If you think you are safe after your wallet was lost/stolen because you canceled your credit card and put a “stop” on your checking account, think again. Once identity thieves have the information, they may open new accounts or lines of credit under your name for their own use.
Here are a few precautions that can make repairing the damage a lot easier.
- Photocopy both sides of everything in your wallet: driver’s license, credit cards, etc., and keep the copies in a safe place. If your wallet is ever stolen or lost, you can easily locate the company telephone numbers to report the loss.
- File a police report where the wallet was stolen or lost! It establishes a record to combat fraud.

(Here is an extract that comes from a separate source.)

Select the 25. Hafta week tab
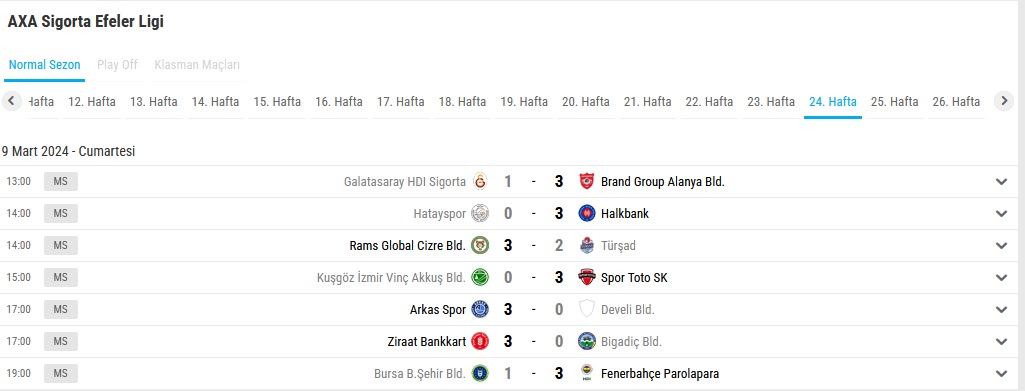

You will also have the credit card numbers and driver’s license number to provide the police, because you have a photocopy of all that information.
- Notify your bank, the three credit reporting agencies listed below, and the Social Security Administration Fraud Line to put a fraud alert on your accounts and credit reports, which notifies
these agencies that your information has been stolen and that they should notify you if anyone attempts to obtain credit in your name, using your personal information.
Social Security Administration Fraud line: 1-800-269-0271.
- Periodically check your personal credit report to see if there are any entries that do not belong there.
- Do not place bills in your mailbox for the postman to pick up.
- Shred pre-approved credit applications, credit card receipts, bills and other financial information, and all mail or documents that contain your personal identifying information.
- Never disclose personal information over the phone, such as your date of birth, mother’s maiden name, credit card number, social security number, or bank PIN code, except to an established firm or someone you know.